13 [781, 653, 461, 304, 146, 57, 27, 9, 2, 1, 0, ... Intensity (2048 channels)
14 b'' ??
Code
n = 11
pdz_file = pdz_files[n]
pdz_type = check_pdz_type(pdz_file) 
arr = file_to_bytes(pdz_file)

xformat = PDZ11_STRUCT_DICT[pdz_type]['xformat']
param_keys = PDZ11_STRUCT_DICT[pdz_type]['param_keys']
print(f"file: '{pdz_file}'\n--> pdz type: '{pdz_type}'\n--> xformat string: '{xformat}'")
file: '3-brown left edge sample spot.pdz'
--> pdz type: 'pdz11_1024_channels'
--> xformat string: '2X-i-h-34X-2d-86X-2i-10X-2f-24X-z-*X'
parsed, tail = multiparse(xformat, arr, param_keys=param_keys)
values param_keys
0 b'\x01\x01' pdz-version
1 20 ??
2 1024 NumberOfChannels
3 b'\xc8\xe6\xc8\xca\xd6\xd8\x02\x01?\x02\xa6\xf... ??
4 60.76 ??
5 40.0 eVPerChannel
6 b'7\xd4@\xf9\xd5@\xe0j@n@\xf0?-C\x1c\xeb\xe26\... ??
7 1001652224 RawCounts
8 519897088 ValidCounts
9 b'\xc4w\r0Y\x07' ??
10 40.0 XrayVoltageInkV
11 2.2 XrayFilamentCurrentInMicroAmps
12 b'\xb9\xa5\x01\x10\xfe\xffpmidefau' ??
13 [0, 0, 0, 0, 0, 0, 0, 0, 0, 0, 0, 0, 0, 0, 0, ... Intensity (1024 channels)
14 b'\x01\x02\x01\x01\x01\x01\x02\x01\x01\x01\x01... ??

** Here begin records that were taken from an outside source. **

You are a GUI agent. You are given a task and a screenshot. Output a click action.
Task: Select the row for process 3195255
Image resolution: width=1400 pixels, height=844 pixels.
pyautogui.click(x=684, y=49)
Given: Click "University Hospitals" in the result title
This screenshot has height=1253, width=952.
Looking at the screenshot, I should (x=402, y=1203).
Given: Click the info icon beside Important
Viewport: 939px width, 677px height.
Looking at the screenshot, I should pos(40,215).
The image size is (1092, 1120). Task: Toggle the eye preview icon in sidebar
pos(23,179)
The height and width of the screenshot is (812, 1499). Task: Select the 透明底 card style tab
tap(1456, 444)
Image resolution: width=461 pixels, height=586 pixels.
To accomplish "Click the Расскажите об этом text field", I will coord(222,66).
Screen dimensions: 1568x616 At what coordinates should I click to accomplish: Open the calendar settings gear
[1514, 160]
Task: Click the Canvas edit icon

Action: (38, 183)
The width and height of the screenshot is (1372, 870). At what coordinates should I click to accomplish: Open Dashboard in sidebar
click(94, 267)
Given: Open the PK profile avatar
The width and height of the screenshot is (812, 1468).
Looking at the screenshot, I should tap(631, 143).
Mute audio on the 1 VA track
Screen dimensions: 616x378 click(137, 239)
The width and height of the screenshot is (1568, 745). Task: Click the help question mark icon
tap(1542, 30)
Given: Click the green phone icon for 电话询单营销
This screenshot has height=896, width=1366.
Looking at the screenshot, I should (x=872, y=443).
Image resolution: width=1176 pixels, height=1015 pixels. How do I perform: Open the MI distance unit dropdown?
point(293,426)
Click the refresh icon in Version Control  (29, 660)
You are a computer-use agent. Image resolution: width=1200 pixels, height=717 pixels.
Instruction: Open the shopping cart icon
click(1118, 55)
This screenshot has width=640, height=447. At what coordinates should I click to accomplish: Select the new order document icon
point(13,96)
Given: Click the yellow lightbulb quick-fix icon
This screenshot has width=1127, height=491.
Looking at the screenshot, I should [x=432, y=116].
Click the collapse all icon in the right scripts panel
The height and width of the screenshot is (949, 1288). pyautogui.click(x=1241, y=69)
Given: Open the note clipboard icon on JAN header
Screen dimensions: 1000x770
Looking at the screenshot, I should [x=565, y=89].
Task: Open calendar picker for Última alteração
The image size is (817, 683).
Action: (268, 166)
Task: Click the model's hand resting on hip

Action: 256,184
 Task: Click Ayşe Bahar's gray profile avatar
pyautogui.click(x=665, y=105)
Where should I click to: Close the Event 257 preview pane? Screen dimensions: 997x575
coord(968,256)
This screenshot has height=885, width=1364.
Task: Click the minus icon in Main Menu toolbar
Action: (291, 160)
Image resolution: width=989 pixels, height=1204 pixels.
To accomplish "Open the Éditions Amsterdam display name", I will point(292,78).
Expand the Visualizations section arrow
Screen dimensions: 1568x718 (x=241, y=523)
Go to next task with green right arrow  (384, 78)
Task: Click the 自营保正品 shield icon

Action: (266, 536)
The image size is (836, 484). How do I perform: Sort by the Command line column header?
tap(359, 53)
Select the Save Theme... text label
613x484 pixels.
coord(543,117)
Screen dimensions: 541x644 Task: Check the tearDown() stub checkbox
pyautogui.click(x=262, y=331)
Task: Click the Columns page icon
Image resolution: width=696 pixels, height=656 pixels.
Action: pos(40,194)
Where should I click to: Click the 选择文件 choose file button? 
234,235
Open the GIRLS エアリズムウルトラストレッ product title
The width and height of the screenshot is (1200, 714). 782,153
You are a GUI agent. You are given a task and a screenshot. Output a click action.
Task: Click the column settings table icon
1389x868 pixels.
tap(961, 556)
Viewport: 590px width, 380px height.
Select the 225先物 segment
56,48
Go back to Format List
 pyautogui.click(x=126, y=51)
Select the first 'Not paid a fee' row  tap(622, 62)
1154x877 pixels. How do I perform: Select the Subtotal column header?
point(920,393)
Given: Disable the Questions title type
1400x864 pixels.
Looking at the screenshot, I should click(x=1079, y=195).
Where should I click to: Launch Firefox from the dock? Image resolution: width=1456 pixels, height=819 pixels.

Although legacy pdz11 file formats contain many bytes that we can not yet read, at least we can now extract the spectral data! I will show you here how to create a plot with spectra for all variants of pdz files in our pdz zoo. We need to import extract_spectrum() and matplotlib.pyplot to create our plot.

from read_pdz import extract_spectrum
import matplotlib.pyplot as plt
df_list = [extract_spectrum(pf, to_csv=False, verbose=False) for pf in pdz_files]
Code
fig, ax = plt.subplots(figsize=[7, 7])

for df in df_list: 
    df.plot(ax=ax);

ax.legend(bbox_to_anchor=(1.04, 1), loc="upper left")
ax.set_xlabel('Energy [keV]')
ax.set_ylabel('Intensity [#counts]');

FUNCTIONS


source

extract_spectrum

 extract_spectrum (pdz_file, to_csv=True, verbose=True)

*Direct extraction of spectral data from pdz_file.

Should now work for both pdz25 and both pdz11 file formats.*


source

check_pdz_type

 check_pdz_type (pdz_file, verbose=True)

Read first two bytes and for legacy pdz files number of detector channels to check pdz file type.